--- INFORMATION SHOWN Enclosed Below ---
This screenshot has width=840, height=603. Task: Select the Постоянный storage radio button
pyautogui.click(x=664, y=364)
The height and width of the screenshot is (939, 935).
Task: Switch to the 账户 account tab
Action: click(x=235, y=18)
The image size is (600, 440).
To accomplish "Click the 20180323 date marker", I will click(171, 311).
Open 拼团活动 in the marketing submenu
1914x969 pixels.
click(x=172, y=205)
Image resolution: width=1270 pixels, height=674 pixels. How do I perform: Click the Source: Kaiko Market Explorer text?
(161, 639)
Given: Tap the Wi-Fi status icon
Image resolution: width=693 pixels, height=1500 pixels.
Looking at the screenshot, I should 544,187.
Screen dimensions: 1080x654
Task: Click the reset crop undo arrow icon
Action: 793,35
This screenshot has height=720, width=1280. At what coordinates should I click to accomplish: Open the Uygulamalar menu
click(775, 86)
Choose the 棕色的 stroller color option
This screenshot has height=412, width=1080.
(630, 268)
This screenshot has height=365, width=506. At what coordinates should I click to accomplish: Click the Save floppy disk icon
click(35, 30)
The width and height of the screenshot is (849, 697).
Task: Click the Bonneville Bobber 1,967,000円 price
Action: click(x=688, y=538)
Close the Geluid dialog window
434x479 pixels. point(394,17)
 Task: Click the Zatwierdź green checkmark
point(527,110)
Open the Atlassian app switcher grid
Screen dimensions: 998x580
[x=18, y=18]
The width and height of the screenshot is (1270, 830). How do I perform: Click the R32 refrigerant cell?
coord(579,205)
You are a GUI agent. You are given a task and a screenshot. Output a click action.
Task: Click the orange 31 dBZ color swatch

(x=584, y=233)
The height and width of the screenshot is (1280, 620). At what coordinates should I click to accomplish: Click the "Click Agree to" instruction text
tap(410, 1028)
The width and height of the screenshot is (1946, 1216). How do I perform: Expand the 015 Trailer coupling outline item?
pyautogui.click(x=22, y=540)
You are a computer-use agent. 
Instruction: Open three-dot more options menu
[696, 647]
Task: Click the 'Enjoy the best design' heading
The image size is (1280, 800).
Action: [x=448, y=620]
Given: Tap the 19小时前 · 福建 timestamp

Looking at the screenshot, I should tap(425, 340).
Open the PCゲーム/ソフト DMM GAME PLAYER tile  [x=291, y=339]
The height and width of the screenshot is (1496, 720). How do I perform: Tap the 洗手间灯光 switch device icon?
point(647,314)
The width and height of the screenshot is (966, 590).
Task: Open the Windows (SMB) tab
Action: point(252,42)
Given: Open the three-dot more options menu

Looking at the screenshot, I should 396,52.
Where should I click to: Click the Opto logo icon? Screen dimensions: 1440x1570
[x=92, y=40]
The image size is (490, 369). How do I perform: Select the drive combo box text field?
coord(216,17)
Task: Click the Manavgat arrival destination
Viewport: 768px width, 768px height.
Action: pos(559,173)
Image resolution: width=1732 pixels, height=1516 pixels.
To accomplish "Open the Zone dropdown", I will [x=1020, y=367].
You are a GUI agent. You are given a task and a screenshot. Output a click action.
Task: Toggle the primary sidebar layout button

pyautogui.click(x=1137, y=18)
--- End of Enclosed INFORMATION SHOWN ---
*TASK BRIEF:* Every record must be given again exactly as it was written.

*SOLUTION:*
This screenshot has width=840, height=603. Task: Select the Постоянный storage radio button
pyautogui.click(x=664, y=364)
The height and width of the screenshot is (939, 935).
Task: Switch to the 账户 account tab
Action: click(x=235, y=18)
The image size is (600, 440).
To accomplish "Click the 20180323 date marker", I will click(171, 311).
Open 拼团活动 in the marketing submenu
1914x969 pixels.
click(x=172, y=205)
Image resolution: width=1270 pixels, height=674 pixels. How do I perform: Click the Source: Kaiko Market Explorer text?
(161, 639)
Given: Tap the Wi-Fi status icon
Image resolution: width=693 pixels, height=1500 pixels.
Looking at the screenshot, I should 544,187.
Screen dimensions: 1080x654
Task: Click the reset crop undo arrow icon
Action: 793,35
This screenshot has height=720, width=1280. At what coordinates should I click to accomplish: Open the Uygulamalar menu
click(775, 86)
Choose the 棕色的 stroller color option
This screenshot has height=412, width=1080.
(630, 268)
This screenshot has height=365, width=506. At what coordinates should I click to accomplish: Click the Save floppy disk icon
click(35, 30)
The width and height of the screenshot is (849, 697).
Task: Click the Bonneville Bobber 1,967,000円 price
Action: click(x=688, y=538)
Close the Geluid dialog window
434x479 pixels. point(394,17)
 Task: Click the Zatwierdź green checkmark
point(527,110)
Open the Atlassian app switcher grid
Screen dimensions: 998x580
[x=18, y=18]
The width and height of the screenshot is (1270, 830). How do I perform: Click the R32 refrigerant cell?
coord(579,205)
You are a GUI agent. You are given a task and a screenshot. Output a click action.
Task: Click the orange 31 dBZ color swatch

(x=584, y=233)
The height and width of the screenshot is (1280, 620). At what coordinates should I click to accomplish: Click the "Click Agree to" instruction text
tap(410, 1028)
The width and height of the screenshot is (1946, 1216). How do I perform: Expand the 015 Trailer coupling outline item?
pyautogui.click(x=22, y=540)
You are a computer-use agent. 
Instruction: Open three-dot more options menu
[696, 647]
Task: Click the 'Enjoy the best design' heading
The image size is (1280, 800).
Action: [x=448, y=620]
Given: Tap the 19小时前 · 福建 timestamp

Looking at the screenshot, I should tap(425, 340).
Open the PCゲーム/ソフト DMM GAME PLAYER tile  [x=291, y=339]
The height and width of the screenshot is (1496, 720). How do I perform: Tap the 洗手间灯光 switch device icon?
point(647,314)
The width and height of the screenshot is (966, 590).
Task: Open the Windows (SMB) tab
Action: point(252,42)
Given: Open the three-dot more options menu

Looking at the screenshot, I should 396,52.
Where should I click to: Click the Opto logo icon? Screen dimensions: 1440x1570
[x=92, y=40]
The image size is (490, 369). How do I perform: Select the drive combo box text field?
coord(216,17)
Task: Click the Manavgat arrival destination
Viewport: 768px width, 768px height.
Action: pos(559,173)
Image resolution: width=1732 pixels, height=1516 pixels.
To accomplish "Open the Zone dropdown", I will [x=1020, y=367].
You are a GUI agent. You are given a task and a screenshot. Output a click action.
Task: Toggle the primary sidebar layout button

pyautogui.click(x=1137, y=18)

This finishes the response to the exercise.